The S&P/ASX 200 (Index: ^AXJO) (ASX: XJO) has followed the lead set by Wall Street overnight, crashing another 80 points, or 1.8%, to trade at just 5,012 points.
Equity markets around the world crumbled overnight as a result of ongoing concerns regarding the health of China's economy which is, in turn, acting as a drag on key commodity prices.
According to The Washington Post, the Asian Development Bank also cut its growth forecasts for the region's developing economies (including China and India), predicting expansion of 5.8% this year and 6% next year. That's down from the 6.3% growth forecast provided as recently as March.
As expected, the resources sector wore the brunt of today's falls with BHP Billiton Limited (ASX: BHP) and South32 Ltd (ASX: S32) down 3.7% and 5%, respectively. Rio Tinto Limited (ASX: RIO) is also down 2.3% while Fortescue Metals Group Limited (ASX: FMG) has lost 3.4%.
Meanwhile, Woodside Petroleum Limited (ASX: WPL) and Liquefied Natural Gas Ltd (ASX: LNG) are down 2.3% and 7.7% respectively, with the latter falling to its lowest price in 15 months.
The banks didn't give much in the way of support, either. Westpac Banking Corp (ASX: WBC) and Commonwealth Bank of Australia (ASX: CBA) both lost more than 2% while Australia and New Zealand Banking Group (ASX: ANZ) and National Australia Bank Ltd. (ASX: NAB) were down 1.7% each.

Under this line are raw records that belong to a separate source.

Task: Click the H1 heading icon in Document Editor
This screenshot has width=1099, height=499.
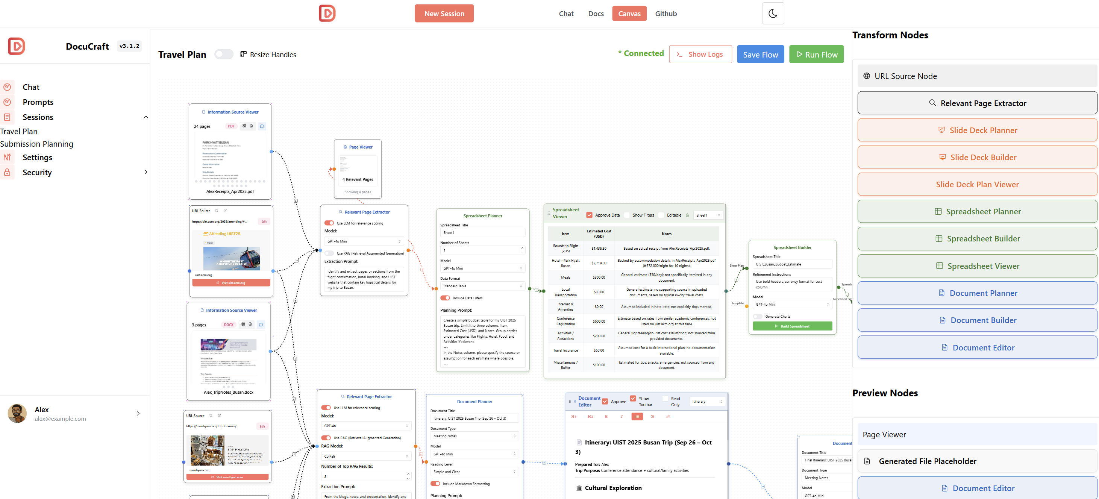Action: pyautogui.click(x=573, y=417)
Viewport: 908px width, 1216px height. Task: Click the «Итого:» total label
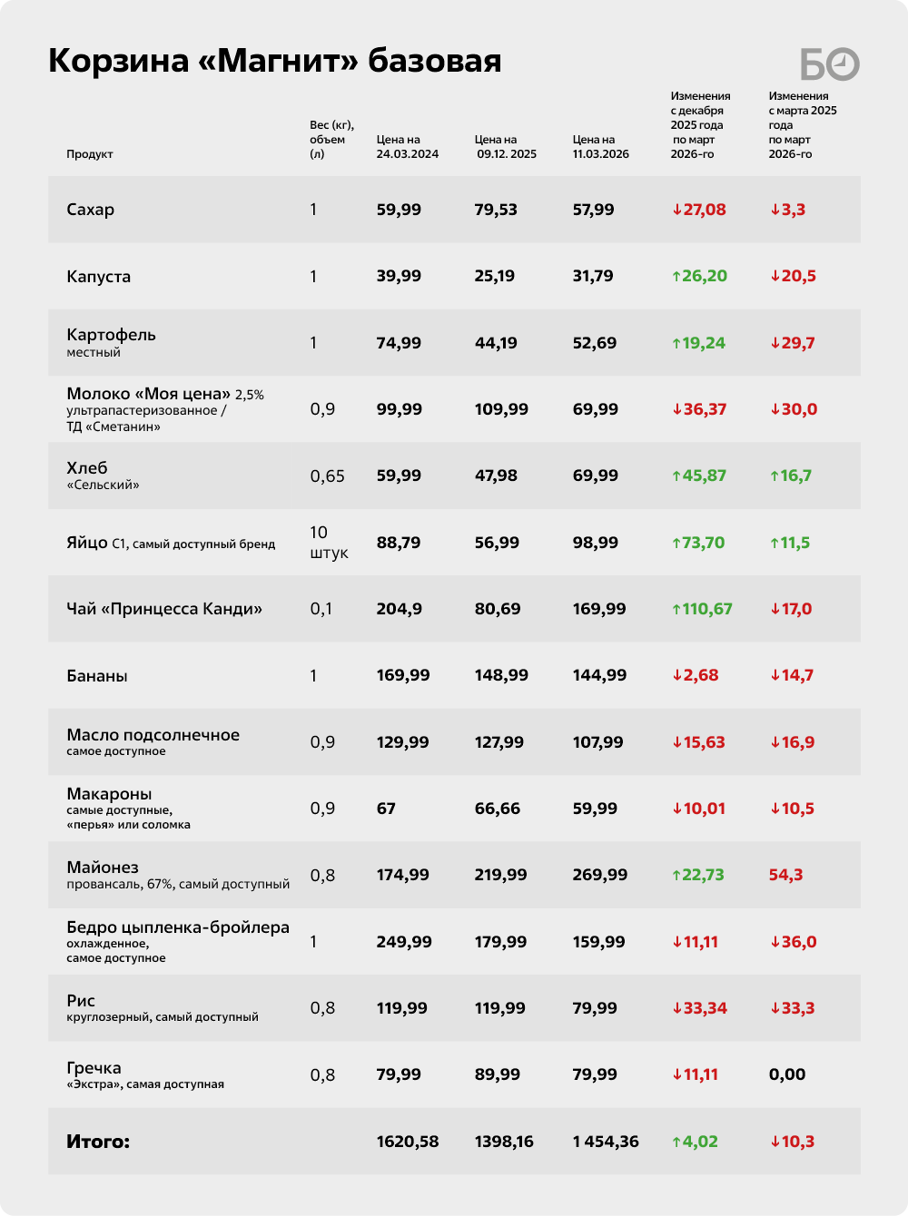pos(98,1142)
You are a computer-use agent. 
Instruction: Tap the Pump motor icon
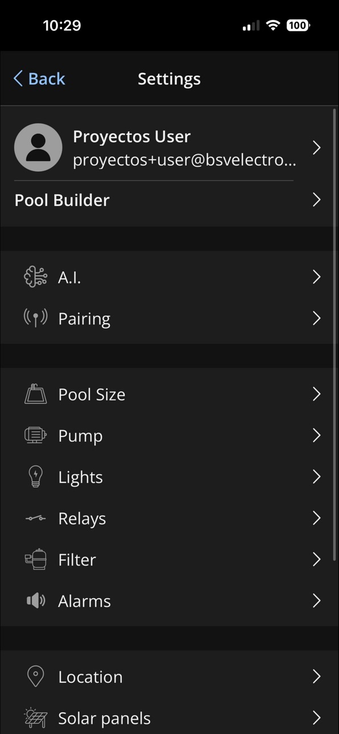[35, 435]
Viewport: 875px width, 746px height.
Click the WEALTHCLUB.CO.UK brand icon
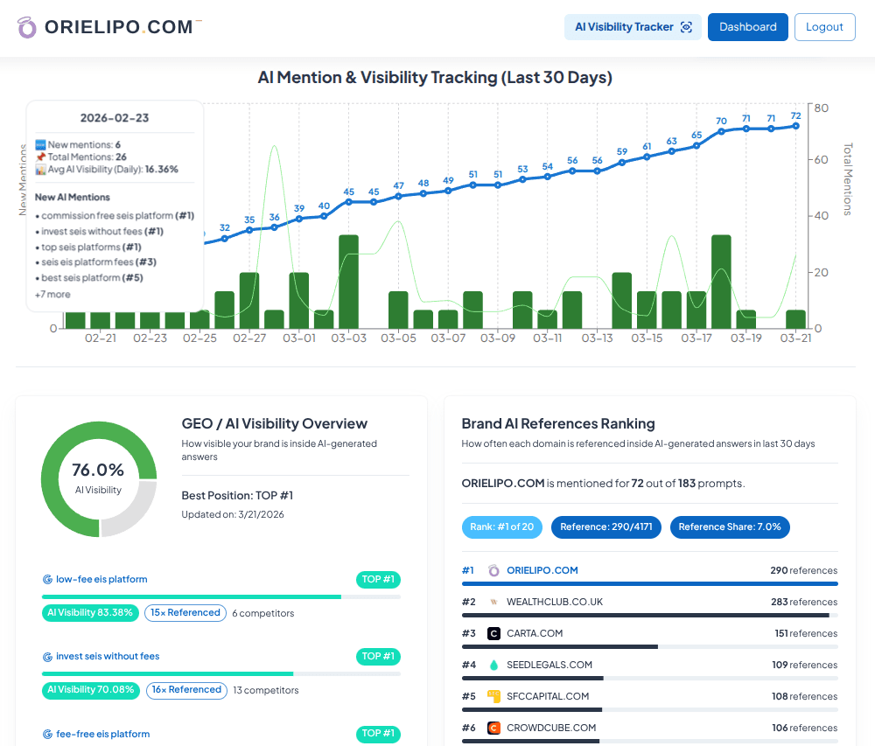[493, 602]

The last month or so on the ASX has been particularly volatile, and thus, emotionally draining for investors. Unfortunately, given the high level of uncertainty and fear regarding the situation in China, it seems reasonable to expect that volatility to continue for the foreseeable future, as well.

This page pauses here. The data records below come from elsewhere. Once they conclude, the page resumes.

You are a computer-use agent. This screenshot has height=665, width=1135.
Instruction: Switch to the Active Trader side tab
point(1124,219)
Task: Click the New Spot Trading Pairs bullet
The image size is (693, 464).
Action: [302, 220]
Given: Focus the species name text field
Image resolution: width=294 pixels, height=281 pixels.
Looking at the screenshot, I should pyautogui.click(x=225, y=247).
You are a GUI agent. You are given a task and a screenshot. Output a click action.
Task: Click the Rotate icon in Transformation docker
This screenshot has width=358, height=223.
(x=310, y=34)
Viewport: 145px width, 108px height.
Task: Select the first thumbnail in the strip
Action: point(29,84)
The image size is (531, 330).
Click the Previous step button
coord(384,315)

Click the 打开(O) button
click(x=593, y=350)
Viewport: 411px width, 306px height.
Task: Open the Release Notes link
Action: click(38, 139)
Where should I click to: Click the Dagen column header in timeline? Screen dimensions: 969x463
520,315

The important thing for investors to do is to regain control over their emotions so as to not sell into the panic. While history suggests that these periods of pessimism are the best times to buy shares, many would prefer to wait on the sidelines for the volatility to pass. That's okay too – investors only need to keep their cool to do well in the long-run.